The Atlantic Coast Conference's reputation has taken plenty of hits since it expanded to 12 teams. The league certainly has plenty of chances this year to shut those critics up.
A conference best known for its basketball can prove it belongs among college football's big boys with a few victories in a lineup of early intersectional games that could go a long way toward reshaping its battered perception.
"There's pride in your school, pride in your league and pride in your fraternity of (coaches)," Boston College's Frank Spaziani said. "It's a tough league, and I don't think we hold a back seat to anybody."
They'll have several chances to prove that, all in the first month of the season.

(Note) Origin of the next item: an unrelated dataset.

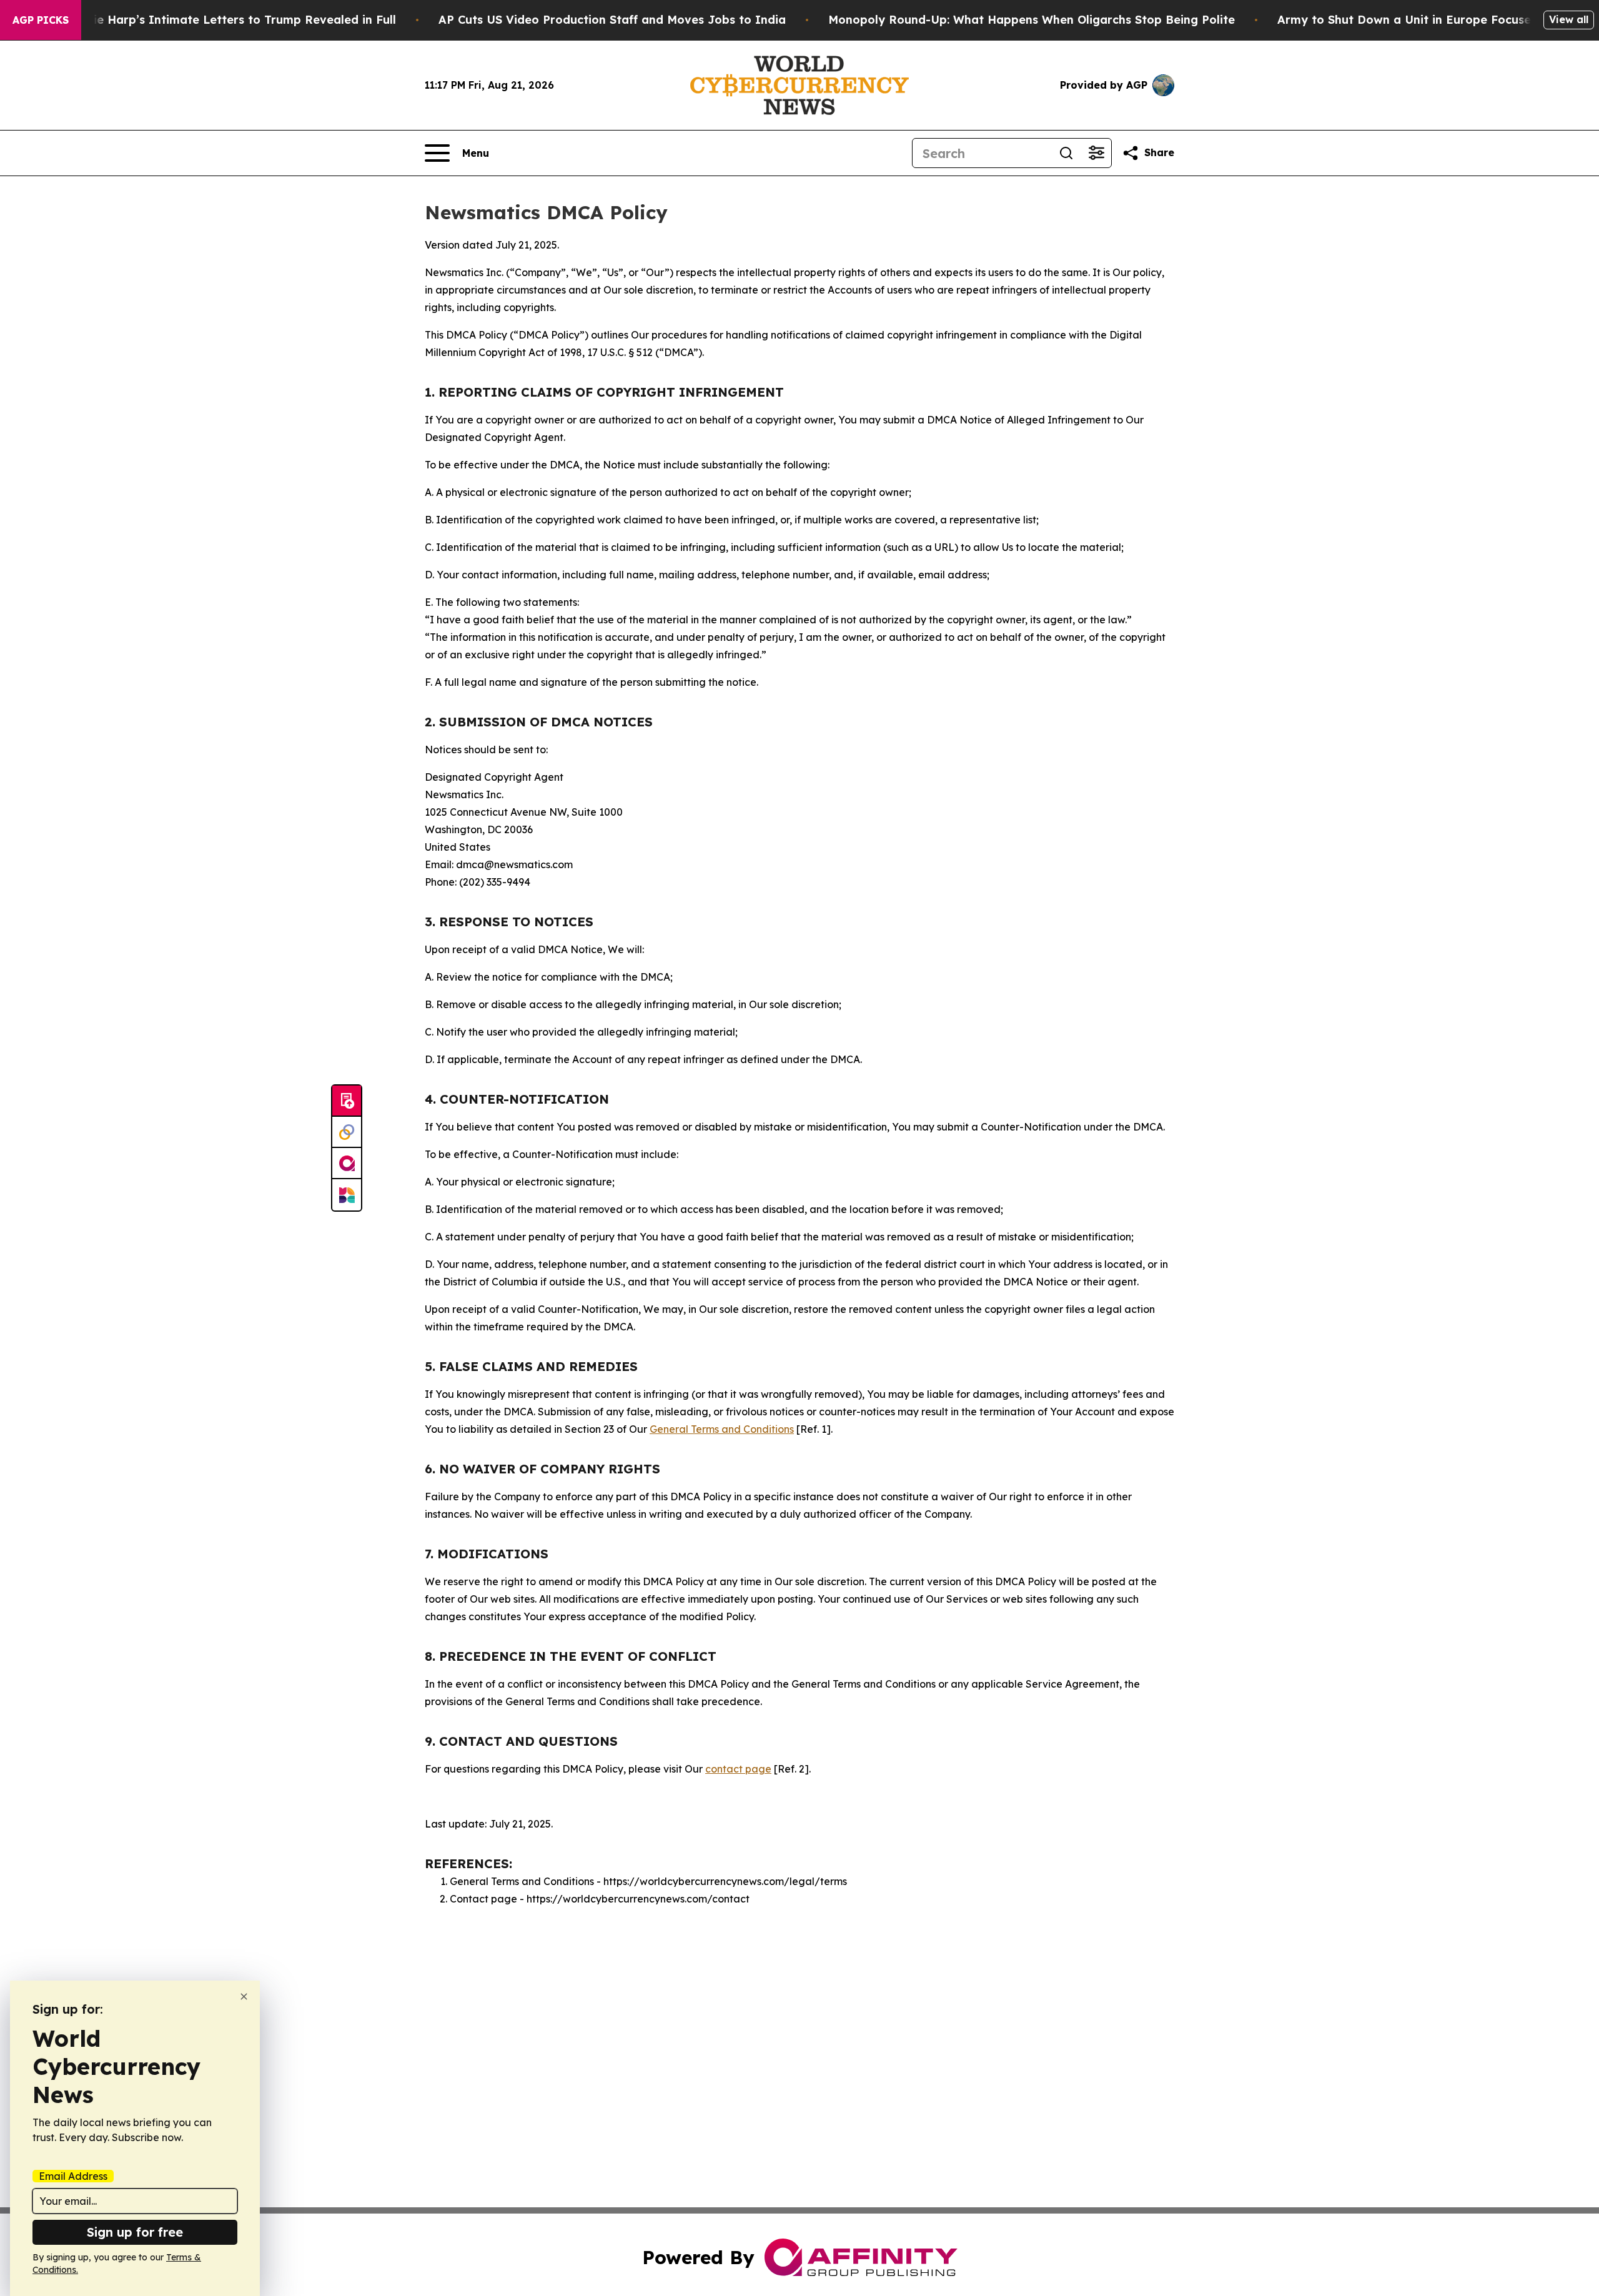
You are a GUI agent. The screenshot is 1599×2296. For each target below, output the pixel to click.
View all (1568, 19)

North Carolina opens with LSU, and two nights later, Virginia Tech plays Boise State. Miami visits Ohio State. Virginia travels to Southern California. Clemson is at Auburn. Florida State takes on Oklahoma.
Even Duke has the chance to pull an upset for the ages when it plays host to defending national champion Alabama.
If it pulls out a few victories in there, the ACC can strengthen its claim that football is much more than just something to pass the time until hoops season tips off.
A series of lopsided losses, though, would represent another blow to the image of a conference that has a 2-10 record in BCS games — the worst mark among the six leagues with automatic access to those glitzy bowls — and has won only one big-money bowl game since adding Miami and Virginia Tech in 2004 and BC in '05.
"I don't think we've fallen behind" the Southeastern Conference, Duke coach David Cutcliffe said. "I'm going to be real blunt: I don't think we've ever been ahead of the SEC or even with them, to this point. I think it's in reverse — I think the ACC is moving upward in that model. The SEC has an older football tradition, a little stronger fan bases. I think you close the gap, you get into intense fan bases, intense growth in the interest in your sport. I think we're headed in the right direction."
It might help the league's image that several of its expected marquee players this season are on the offensive side of the ball. While the ACC's dominating force could well be a North Carolina defense packed with NFL talent, the offenses boast playmakers such as Ryan Williams and Tyrod Taylor of Virginia Tech, Miami's Jacory Harris, and preseason player of the year Christian Ponder of Florida State.
"I'm high on ours, but there are a lot of deserving players on that list," Hokies coach Frank Beamer said.